Adaptive ODE Solver Selection for Combustion Simulations Using Reinforcement Learning

Computational fluid dynamics (CFD) simulations of combustion processes employ operator-splitting schemes separating chemistry and transport calculations. The chemistry component, involving stiff ordinary differential equations (ODEs), represents a significant computational bottleneck. Traditional approaches use a single ODE solver throughout simulation, which may not be optimal across diverse thermochemical states in multi-dimensional combustion simulations. This work presents a novel reinforcement learning (RL) framework for dynamic ODE solver selection in combustion simulations, optimizing computational efficiency and solution accuracy. The framework employs Proximal Policy Optimization (PPO) trained on a custom Open AI Gymnasium environment integrated with Cantera for chemical kinetics. The state space includes temperature, species mass fractions, and gradients, while the action space comprises various ODE solvers (RK23, Adams, BDF) with different tolerance settings. Initial investigations using methane-oxygen combustion (54 species) demonstrate adaptive selection between explicit and implicit solvers based on local solution characteristics.
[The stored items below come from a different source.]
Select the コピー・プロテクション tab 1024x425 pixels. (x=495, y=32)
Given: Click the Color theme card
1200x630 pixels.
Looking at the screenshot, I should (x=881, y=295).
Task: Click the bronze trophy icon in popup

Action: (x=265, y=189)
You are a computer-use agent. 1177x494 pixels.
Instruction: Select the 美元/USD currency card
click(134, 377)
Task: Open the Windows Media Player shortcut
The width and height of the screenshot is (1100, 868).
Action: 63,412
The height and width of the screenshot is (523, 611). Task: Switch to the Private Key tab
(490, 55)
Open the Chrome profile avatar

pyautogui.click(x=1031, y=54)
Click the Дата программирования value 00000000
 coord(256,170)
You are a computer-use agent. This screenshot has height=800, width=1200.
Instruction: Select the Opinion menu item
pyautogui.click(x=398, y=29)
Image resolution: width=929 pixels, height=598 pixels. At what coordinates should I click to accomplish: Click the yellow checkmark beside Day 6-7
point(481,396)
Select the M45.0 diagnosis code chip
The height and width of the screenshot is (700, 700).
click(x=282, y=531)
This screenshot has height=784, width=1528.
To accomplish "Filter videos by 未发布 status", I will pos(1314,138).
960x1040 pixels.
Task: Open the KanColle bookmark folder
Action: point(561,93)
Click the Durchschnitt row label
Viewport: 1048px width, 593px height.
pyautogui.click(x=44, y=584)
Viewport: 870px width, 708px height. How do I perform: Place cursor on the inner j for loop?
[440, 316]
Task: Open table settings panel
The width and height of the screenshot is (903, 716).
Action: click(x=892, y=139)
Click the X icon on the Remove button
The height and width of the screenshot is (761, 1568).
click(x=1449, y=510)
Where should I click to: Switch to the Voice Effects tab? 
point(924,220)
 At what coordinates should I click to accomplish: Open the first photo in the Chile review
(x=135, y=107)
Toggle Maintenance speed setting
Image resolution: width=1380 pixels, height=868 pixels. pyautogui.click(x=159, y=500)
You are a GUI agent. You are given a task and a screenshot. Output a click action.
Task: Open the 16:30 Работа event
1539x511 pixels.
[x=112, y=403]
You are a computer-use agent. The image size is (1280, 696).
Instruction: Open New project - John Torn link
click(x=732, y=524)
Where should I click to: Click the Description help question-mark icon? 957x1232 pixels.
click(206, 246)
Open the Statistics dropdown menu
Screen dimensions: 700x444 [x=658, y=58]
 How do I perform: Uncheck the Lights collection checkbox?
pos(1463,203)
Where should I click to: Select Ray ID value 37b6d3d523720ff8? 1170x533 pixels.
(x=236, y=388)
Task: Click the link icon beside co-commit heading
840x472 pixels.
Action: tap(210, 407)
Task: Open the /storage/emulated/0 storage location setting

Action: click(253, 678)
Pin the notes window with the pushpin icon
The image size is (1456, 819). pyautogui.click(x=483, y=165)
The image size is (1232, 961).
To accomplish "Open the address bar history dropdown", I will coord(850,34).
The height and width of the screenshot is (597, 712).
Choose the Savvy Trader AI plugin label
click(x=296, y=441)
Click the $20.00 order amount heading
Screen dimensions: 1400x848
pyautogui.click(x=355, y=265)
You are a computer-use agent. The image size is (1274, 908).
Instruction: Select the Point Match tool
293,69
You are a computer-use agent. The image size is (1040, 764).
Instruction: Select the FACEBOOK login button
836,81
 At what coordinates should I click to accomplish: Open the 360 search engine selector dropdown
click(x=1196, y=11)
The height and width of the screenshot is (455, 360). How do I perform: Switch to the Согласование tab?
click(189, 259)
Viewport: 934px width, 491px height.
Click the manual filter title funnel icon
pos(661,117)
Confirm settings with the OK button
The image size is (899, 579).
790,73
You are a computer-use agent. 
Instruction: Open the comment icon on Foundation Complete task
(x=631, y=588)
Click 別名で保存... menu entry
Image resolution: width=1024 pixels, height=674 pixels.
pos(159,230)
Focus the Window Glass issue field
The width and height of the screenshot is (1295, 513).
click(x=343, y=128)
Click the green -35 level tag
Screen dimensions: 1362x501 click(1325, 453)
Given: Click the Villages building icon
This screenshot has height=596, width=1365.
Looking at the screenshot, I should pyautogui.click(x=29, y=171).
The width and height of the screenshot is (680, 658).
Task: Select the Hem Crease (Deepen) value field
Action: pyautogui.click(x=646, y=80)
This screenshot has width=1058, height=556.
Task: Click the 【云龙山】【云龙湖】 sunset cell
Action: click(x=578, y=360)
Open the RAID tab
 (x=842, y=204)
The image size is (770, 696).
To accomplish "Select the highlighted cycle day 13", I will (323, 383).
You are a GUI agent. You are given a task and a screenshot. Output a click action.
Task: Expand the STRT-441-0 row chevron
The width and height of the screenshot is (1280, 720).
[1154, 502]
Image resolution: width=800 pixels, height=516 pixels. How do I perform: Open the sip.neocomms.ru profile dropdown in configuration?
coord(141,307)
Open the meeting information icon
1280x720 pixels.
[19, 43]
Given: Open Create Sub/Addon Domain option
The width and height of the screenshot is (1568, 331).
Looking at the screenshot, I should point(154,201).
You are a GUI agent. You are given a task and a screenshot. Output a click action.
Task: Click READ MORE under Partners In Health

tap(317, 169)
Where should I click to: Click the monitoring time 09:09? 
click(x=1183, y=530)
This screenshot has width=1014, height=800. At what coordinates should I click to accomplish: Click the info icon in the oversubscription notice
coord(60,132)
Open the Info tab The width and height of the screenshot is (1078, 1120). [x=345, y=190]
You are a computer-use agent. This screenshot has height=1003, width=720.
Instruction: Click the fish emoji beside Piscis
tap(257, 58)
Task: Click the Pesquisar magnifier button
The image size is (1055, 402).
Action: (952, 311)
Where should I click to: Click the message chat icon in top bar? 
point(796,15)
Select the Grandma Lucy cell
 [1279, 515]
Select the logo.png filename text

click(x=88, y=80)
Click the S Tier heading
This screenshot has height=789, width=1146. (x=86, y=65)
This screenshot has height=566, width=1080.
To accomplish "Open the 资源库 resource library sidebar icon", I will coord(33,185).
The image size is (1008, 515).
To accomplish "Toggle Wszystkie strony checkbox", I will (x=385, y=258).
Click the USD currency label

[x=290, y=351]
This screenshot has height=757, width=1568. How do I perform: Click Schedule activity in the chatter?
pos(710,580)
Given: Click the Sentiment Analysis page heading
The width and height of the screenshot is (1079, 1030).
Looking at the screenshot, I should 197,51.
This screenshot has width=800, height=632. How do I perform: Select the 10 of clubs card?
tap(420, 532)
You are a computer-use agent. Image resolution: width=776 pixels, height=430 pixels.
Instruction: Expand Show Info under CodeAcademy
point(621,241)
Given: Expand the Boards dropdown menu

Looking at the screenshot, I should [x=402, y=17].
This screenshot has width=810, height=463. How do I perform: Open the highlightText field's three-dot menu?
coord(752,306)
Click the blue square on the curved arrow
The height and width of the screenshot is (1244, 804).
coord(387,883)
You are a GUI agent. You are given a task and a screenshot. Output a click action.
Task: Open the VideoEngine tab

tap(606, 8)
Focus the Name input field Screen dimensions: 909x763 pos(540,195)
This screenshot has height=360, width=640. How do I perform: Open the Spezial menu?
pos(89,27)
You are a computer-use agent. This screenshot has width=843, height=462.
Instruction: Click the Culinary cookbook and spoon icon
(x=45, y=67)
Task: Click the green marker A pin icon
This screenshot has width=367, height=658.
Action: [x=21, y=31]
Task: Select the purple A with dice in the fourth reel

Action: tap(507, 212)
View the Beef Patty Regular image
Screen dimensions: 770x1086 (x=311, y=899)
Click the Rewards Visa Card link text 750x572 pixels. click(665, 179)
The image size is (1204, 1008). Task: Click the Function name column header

The RL agent balances computational cost against accuracy through a reward function incorporating integration time and solution error metrics. Results show robust performance across combustion regimes, particularly during pre-ignition, ignition, and post-ignition phase transitions. Comparative analyses against single-solver approaches demonstrate computational speedup while maintaining accuracy within specified tolerances. The framework identifies optimal solver transitions during critical phenomena like ignition events. The methodology shows promise for multi-dimensional reactive flow simulations, where different domain regions benefit from different integration strategies based on local conditions. This spatially adaptive approach enables significant computational savings while maintaining solution accuracy, with broader implications for improving detailed chemistry calculations in practical combustion systems.